Alcohol treatment: meeting the challenges head on

Pete Burkinshaw | September 2019 | 7 minutes

Pete Burkinshaw, Clinical and Commissioning Development Lead at Public Health England, looks at the current state of play for alcohol treatment and opportunities to strengthen the sector.

At the recent Alcohol Change UK 2019 conference alcohol treatment was one of the key topics for debate and delegates were passionate about discussing the best ways to meet the challenges facing the sector.

I had the pleasure of helping to host the debate and wanted to share some of the challenges and opportunities facing alcohol treatment as I see them and as identified by our recent work at Public Health England (PHE).

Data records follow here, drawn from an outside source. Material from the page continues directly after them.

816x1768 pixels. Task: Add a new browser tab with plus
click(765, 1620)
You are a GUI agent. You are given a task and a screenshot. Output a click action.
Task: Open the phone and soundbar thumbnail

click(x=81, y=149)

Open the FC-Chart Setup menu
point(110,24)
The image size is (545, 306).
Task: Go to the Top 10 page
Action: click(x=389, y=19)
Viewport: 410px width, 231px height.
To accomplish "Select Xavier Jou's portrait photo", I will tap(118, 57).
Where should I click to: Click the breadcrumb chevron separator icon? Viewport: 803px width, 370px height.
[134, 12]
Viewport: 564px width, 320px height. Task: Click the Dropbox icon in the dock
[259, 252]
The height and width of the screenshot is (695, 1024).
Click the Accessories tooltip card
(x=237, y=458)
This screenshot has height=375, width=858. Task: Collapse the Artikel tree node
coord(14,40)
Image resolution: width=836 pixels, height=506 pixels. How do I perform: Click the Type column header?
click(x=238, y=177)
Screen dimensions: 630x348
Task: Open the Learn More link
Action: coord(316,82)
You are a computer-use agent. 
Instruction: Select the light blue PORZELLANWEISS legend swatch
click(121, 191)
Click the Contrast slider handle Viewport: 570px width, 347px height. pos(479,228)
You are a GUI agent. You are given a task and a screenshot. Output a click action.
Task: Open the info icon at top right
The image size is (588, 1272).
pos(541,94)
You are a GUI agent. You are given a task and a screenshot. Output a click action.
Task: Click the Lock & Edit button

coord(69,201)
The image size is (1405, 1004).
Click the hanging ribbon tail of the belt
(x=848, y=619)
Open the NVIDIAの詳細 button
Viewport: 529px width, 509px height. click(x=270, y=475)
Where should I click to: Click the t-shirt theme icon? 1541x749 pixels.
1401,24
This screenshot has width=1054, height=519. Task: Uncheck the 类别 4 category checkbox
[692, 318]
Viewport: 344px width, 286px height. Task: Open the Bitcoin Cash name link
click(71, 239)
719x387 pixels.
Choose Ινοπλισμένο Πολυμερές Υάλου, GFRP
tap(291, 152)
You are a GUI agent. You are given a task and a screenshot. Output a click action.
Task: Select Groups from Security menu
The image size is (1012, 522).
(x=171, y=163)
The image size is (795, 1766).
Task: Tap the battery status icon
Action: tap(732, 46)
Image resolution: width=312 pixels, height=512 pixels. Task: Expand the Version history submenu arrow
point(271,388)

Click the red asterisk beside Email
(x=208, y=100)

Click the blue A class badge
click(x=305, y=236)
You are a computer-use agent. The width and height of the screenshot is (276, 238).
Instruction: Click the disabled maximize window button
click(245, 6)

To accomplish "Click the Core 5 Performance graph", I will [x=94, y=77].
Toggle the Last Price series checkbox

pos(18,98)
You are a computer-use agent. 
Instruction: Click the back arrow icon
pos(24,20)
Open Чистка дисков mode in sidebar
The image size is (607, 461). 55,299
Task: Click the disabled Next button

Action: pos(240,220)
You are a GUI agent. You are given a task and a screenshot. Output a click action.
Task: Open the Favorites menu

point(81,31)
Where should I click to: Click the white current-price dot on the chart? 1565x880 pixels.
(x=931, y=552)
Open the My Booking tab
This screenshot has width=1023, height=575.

PHE has highlighted a 22 per cent fall in the number of people coming into treatment for alcohol problems between 2013-14 and 2017-18 (analysis of data from National Drug Treatment Monitoring System). This is particularly concerning when only 1 in 5 people in need of alcohol treatment are receiving it.

PHE has highlighted a 22 per cent fall in the number of people coming into treatment for alcohol problems between 2013-14 and 2017-18.

Last year, PHE carried out an inquiry to understand the reasons behind the fall in numbers. We spoke to 270 stakeholders across England, including 70 service users. We found that widespread service re-configuration, driven mainly by budget reductions, had affected people who are dependent on alcohol alone, more than it had affected those who use drugs or drugs and alcohol together.

Between 2013-14 and 2016-17, most services had reconfigured to single integrated alcohol and drug treatment systems. We know that integrated alcohol and drug services can deliver effective alcohol treatment but there has to be a specific focus on the needs of alcohol users in both commissioning and service delivery, and this requires strong local leadership to get it right.

We also found that reductions in other health and social care provision and less partnership working were factors.

Widespread service re-configuration, driven mainly by budget reductions, [has] affected people who are dependent on alcohol alone, more than it had affected those who use drugs or drugs and alcohol together.

Despite the challenges, we think that there are opportunities to strengthen alcohol treatment.

We have been developing plans and implementing the recommendations of our inquiry and we continue to highlight unmet need for alcohol treatment in local areas and emphasise the importance of adequate resources in our work with other government departments.

Integration

Local authority commissioners and service providers have a lead role to play but they can’t do it alone. Strategic partnerships and aligned commissioning between clinical commissioning groups (CCGs), sustainability and transformation partnerships (STPs) or integrated care systems (ICS) and local authorities are vital. The needs of people with alcohol dependence and their families should feature across integrated local plans leading to more effective referral pathways and joint working on the ground.

Alcohol Care Teams

It’s great news that the NHS Long Term Plan recommends improving hospital alcohol care teams (ACTs) and promises extra resources for areas with the highest need. ACTs and community alcohol treatment services will need to work as a single system to deliver treatment without gaps in support. NHS England and NHS Improvement (NHSE&I), supported by PHE, is developing resources for Trusts to assist them to optimise ACTs and PHE is working with local authorities to support effective partnership working.

Evidence-based alcohol interventions

Our inquiry and the Alcohol Change UK report ‘The hardest hit’ both identified the need for more evidence-based alcohol interventions. Service users speak powerfully about the impact of long delays or a lack of access to alcohol detox. Data from the National Drug Treatment Monitoring System shows that the number of alcohol prescribing interventions is lower than could be expected.

Timely detox (community-based or inpatient) is an essential part of safe, evidence-based alcohol treatment. Service users who receive planned detoxes are more likely to complete treatment and avoid being caught in a harmful and costly ‘revolving door’ with the need for crisis intervention. If the number of emergency admissions for alcohol withdrawals increases, this will place a burden on the NHS. This is not good for patients, nor is it a cost-effective use of local resources. Community detox should be available in all treatment systems. Local areas can consider commissioning in-patient detox on a regional basis or within STPs and ICS footprints.

Training staff

Training is also vital. Staff need to be skilled at working with people who are dependent on alcohol if they are to effectively engage them in treatment. Commissioners and providers should make sure there is enough alcohol expertise within services and that they provide staff with the proper training and supervision to deliver evidence-based interventions. Workforce issues are likely to feature in the work programmes of PHE and the NHS over the coming months - as without the right people doing the right things at the right time, we will not be able to give people the help they need.